Der Holocaust wird als singuläres Ereignis betrachtet, einzigartig in seinen Dimensionen und in seinem Schrecken. Parallel dazu ist, so Finkelstein, das religiöse Judentum ebensfalls von seiner Einzigartigkeit überzeugt. Daraus folgt eine bemerkenswerte Tautologie: Der Holocaust ist einzigartig, weil das jüdischen Volk einzigartig ist; das jüdische Volk ist einzigartig, also ist auch der Holocaust einzigartig. Der Hinweis darauf, das der Genozid ein, leider, oft vorkommendes Phänomen in der menschlichen Geschichte darstellt, beleidigt also für die jüdische Identität das Andenken des Holocaust. Gerade dies, so der Autor, ist eine ideele Ausbeutug des Holocaust und eine Beleidigung für die Opfer.

Finkelstein sorgt jedoch mit einer zweiten, weitaus brisanteren These für Aufregung. Er stellt anhand existierender und anerkannter Forschung die provokante Frage, ob die von jüdischer Organisationen veröffentlichten Zahlen von Überlebenden der Wahrheit entsprechen, oder ob die Zahlen dergestalt manipuliert sind, um höhere Entschädigungen verlangen zu können.

Finkelstein, der selber Jude ist und ebenfalls den Verlust von Angehörigen durch den Terror der Konzentrationslager zu beklagen hat, benutzt noch weit drastischere Ausdrucksformen, als hier wiedergegeben werden kann, ohne eventuell mit dem Bundesdeutschen Strafgesetzbuch in Konflikt zu geraten.
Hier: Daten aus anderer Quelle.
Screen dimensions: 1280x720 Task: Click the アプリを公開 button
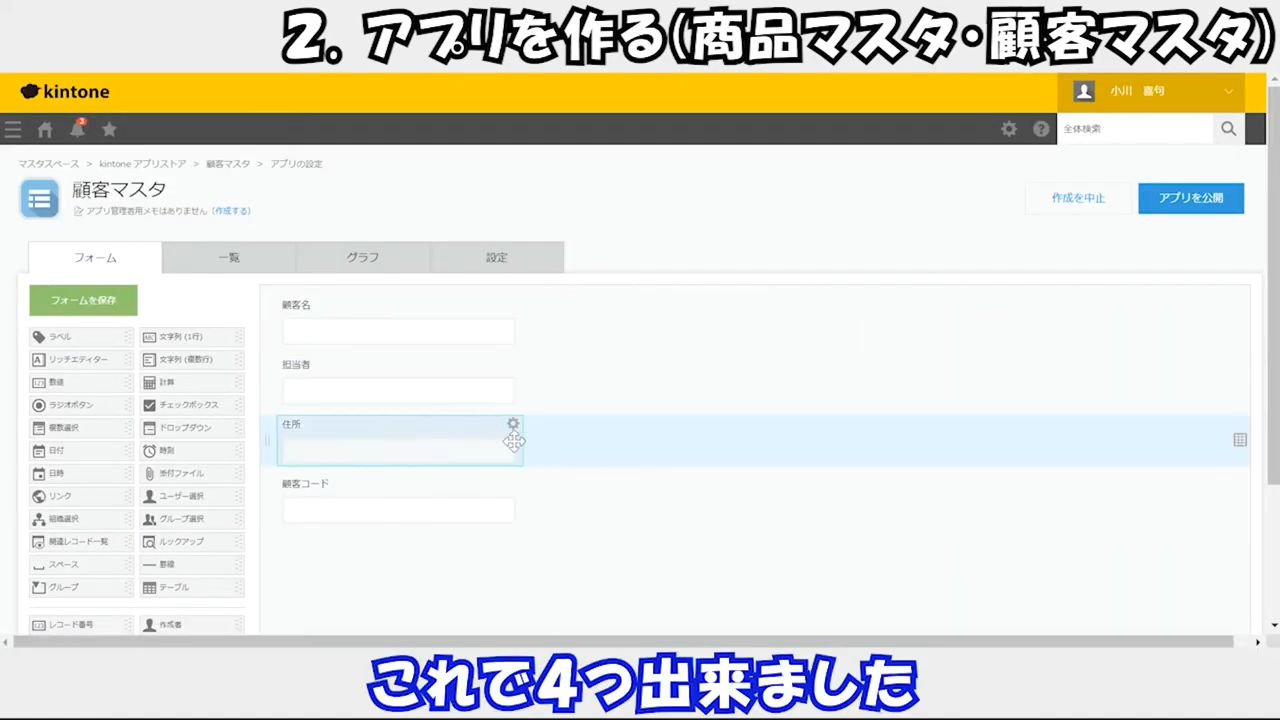point(1191,198)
Auf der Seite 128 seines Buches stellt Finkelstein z. B. eine Frage, deren stellen in Deutschland eine Anklage zur Folge hätte. Es sei hier nur so viel gesagt, das er den großen jüdischen Interessenvertretungen vorwirft, anhand von manipulierten Opfer- bzw. Überlebendenzahlen höhere finanzielle Zuwendungen zu fordern.
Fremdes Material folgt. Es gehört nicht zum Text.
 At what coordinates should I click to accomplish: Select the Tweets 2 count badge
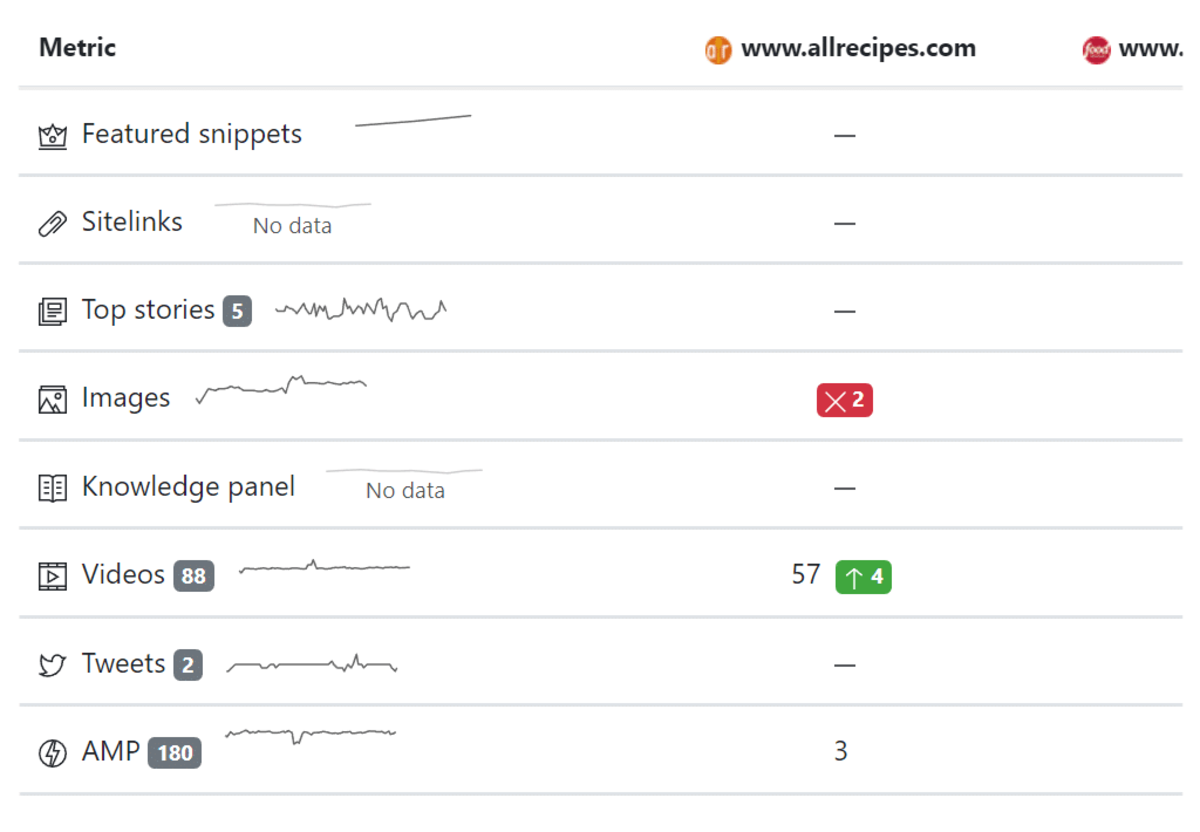188,665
Finkelstein, der schon mit einer Wiederlegung der Goldhagenschen These von dem angeborenen Deutschen Antisemitismus bekannt wurde, legt ein weiteres provokantes Buch vor. Er scheut sich nicht, Tabus zu brechen und Denkverbote umzustürzen. Der Versuch einflußreicher Gruppen, dieses Werk, welches vom Piper-Verlag Anfang 2001 in einer Deutschen Übersetzung herausgegeben werden soll, zu verhindern, beweist, wie brisant dieses Thema ist. Sollte sich herausstellen, daß vieles von dem was Finkelstein schreibt der Wahrheit entspricht, dann wäre es notwendig einen Teil der jüngsten Deutschen Vergangenheit neu zu schreiben.